=== EXERCISE GOAL ===
Look through the records, and wherever the string "cell" turns up, copy out that line.

== Segment start ==

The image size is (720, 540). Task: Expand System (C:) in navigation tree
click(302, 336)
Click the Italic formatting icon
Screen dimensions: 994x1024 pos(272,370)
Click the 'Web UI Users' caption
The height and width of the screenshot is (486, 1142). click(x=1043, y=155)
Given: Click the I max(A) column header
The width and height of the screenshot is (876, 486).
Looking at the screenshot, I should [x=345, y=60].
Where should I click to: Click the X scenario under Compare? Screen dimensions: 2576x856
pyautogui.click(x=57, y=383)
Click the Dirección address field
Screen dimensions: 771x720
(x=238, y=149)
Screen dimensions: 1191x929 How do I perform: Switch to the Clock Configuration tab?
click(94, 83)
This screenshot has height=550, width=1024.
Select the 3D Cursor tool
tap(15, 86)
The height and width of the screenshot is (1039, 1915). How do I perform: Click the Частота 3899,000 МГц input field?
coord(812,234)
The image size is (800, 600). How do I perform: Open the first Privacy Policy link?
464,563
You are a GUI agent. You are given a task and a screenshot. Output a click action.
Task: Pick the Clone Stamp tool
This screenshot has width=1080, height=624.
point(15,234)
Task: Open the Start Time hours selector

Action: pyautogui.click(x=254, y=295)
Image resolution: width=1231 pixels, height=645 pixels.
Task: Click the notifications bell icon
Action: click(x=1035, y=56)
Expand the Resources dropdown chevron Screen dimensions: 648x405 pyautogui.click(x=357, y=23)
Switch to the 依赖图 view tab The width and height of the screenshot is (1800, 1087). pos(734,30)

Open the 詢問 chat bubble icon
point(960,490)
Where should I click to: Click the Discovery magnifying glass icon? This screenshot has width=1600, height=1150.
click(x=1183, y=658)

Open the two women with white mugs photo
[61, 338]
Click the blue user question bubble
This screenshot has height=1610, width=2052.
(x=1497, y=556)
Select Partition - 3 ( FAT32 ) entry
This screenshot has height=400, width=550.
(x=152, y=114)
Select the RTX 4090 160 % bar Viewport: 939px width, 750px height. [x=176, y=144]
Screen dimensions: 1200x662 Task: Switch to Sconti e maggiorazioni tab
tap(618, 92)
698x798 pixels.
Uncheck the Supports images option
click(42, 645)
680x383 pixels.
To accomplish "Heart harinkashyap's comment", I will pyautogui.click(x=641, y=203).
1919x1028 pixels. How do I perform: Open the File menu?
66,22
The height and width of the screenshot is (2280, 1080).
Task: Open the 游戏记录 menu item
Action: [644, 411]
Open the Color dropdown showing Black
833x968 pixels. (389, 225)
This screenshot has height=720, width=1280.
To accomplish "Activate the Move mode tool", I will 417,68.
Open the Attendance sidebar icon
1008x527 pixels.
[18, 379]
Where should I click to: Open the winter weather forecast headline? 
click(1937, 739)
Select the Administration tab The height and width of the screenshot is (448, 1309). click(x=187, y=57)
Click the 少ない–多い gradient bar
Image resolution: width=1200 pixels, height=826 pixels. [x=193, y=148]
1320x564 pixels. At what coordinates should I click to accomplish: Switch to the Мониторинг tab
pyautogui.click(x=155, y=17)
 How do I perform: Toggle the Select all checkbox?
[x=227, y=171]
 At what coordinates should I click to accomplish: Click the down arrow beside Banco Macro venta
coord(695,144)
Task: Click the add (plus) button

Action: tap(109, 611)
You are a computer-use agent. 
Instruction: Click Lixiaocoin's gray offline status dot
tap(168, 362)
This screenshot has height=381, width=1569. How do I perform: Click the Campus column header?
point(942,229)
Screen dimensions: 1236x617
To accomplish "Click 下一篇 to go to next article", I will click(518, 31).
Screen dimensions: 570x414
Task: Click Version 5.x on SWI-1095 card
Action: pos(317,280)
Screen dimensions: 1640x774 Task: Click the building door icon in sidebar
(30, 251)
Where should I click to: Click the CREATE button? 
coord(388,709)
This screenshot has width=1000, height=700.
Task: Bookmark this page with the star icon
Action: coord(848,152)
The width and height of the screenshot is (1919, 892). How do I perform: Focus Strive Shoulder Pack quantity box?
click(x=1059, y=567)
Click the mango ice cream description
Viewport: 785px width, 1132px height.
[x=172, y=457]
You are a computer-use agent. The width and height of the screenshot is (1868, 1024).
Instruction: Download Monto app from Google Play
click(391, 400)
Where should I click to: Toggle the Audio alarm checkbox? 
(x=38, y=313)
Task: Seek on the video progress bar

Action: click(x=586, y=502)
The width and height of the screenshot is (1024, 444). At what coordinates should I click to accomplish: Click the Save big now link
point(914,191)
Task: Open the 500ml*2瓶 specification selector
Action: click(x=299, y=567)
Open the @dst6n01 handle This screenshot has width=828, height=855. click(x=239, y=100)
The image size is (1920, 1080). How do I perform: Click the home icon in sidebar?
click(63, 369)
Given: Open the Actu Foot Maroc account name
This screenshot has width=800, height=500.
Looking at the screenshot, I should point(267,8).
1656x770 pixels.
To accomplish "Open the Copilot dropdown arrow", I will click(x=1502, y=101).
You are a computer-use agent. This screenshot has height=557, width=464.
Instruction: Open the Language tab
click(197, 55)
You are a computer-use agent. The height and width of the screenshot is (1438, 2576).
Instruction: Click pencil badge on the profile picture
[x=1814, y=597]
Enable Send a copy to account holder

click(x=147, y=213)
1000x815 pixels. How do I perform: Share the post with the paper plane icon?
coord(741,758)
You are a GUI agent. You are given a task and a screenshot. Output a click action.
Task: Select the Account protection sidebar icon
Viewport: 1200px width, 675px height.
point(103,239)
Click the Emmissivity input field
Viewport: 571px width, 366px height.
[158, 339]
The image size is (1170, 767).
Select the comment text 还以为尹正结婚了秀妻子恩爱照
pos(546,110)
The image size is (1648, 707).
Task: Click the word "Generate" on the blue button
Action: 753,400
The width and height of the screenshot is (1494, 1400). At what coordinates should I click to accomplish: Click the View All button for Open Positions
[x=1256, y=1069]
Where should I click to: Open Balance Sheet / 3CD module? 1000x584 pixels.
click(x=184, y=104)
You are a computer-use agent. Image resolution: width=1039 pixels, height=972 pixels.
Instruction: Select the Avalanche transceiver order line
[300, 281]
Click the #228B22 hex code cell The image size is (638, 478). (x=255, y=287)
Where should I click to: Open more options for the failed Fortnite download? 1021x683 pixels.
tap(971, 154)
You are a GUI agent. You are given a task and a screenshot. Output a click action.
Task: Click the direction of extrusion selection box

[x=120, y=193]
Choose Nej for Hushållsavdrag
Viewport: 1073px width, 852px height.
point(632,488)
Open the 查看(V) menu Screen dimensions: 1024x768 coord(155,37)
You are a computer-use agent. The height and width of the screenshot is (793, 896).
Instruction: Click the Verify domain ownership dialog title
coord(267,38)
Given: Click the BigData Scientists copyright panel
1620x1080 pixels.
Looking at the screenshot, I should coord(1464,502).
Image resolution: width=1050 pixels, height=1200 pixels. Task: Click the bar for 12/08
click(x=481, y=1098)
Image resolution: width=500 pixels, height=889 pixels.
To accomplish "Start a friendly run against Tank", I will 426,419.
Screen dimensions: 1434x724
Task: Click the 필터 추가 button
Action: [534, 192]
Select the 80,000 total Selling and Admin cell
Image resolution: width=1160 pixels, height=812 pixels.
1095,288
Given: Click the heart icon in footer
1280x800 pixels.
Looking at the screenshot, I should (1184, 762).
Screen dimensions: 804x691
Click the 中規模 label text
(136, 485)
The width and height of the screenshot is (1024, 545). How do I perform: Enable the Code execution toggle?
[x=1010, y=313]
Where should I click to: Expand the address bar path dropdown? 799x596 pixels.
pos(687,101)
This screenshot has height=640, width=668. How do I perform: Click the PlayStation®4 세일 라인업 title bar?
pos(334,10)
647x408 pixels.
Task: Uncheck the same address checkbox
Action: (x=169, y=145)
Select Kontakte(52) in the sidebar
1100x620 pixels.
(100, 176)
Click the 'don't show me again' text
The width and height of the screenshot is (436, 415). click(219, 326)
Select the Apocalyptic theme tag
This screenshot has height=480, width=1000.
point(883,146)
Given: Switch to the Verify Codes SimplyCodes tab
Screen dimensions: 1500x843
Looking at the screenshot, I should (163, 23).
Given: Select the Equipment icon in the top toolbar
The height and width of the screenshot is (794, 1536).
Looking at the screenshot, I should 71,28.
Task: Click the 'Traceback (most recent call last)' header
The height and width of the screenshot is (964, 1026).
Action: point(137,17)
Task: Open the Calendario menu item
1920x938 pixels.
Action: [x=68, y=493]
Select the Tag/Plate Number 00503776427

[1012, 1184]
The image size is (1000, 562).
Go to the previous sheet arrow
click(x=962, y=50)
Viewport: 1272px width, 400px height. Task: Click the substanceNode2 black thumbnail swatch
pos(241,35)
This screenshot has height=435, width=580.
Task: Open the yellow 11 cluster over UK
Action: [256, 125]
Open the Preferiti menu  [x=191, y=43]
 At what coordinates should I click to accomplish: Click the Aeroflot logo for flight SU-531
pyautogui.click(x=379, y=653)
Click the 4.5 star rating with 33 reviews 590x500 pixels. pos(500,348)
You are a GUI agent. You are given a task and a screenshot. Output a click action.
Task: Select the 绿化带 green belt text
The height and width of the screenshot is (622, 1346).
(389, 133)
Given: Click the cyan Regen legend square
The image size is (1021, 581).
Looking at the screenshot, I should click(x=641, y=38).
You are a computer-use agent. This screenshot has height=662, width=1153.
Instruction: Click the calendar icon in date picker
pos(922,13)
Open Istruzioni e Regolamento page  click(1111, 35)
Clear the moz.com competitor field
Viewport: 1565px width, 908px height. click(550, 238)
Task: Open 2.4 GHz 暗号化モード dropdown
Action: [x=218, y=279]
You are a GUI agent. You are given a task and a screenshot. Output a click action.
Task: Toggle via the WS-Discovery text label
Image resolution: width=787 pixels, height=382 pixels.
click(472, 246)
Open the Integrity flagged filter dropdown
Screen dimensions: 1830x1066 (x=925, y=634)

== Segment end ==

=== ANSWER SPACE ===
Click the #228B22 hex code cell The image size is (638, 478). (x=255, y=287)
Select the 80,000 total Selling and Admin cell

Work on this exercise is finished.